Wobbly

July 8, 2009

I guess that’s the best word for my current emotional state : wobbly.

Actually, I’m doing okay on a number of fronts, but I am way out of it where work is concerned.  It’s like a switch of what matters and doesn’t has been hit, and I just can’t get myself to focus on the work stuff.  I can, however, build my cancer website and research endometrial cancer and treatment.  I can follow up on any number of personal projects.  But work… just isn’t clicking.

Most of the time my emotions are fine, stable, calm even.  Every so often I have a stressful moment, but they are becoming rarer.  I’ve been able to sleep without drugs or trouble for several nights now (although I keep the pills by my bed for now, just in case…).

I’m still using all the herbal and aromatherapy products labeled ‘relaxing’ or ‘anti-stress’ or ‘rescue’ like they are going out of business.  I am decluttering like mad.

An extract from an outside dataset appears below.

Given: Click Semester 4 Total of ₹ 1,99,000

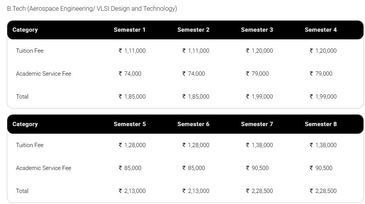Looking at the screenshot, I should [323, 97].
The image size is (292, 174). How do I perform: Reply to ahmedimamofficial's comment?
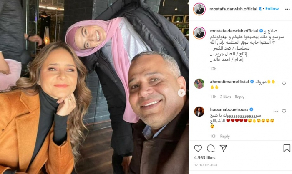coord(239,97)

I saw that something went haywire with the feeds at the 3FC blogs – I read your blogs in a reader and click over to comment from time to time, but everyone’s new post counts exploded last night – the good part was that I was able to unsubscribe from the dead blogs really easily, since they were obvious (they didn’t update), but since I had over 400 ‘unread’ posts I just reset it to ‘mark all as read’ – hopefully I didn’t miss much important with anyone.

I’m hoping to get the slides for pathology to get sent for a second opinion today or tomorrow.  Just the logistics of cancer, calls, second opinions etc is almost a job in itself. Maybe that’s why my day job seems less important?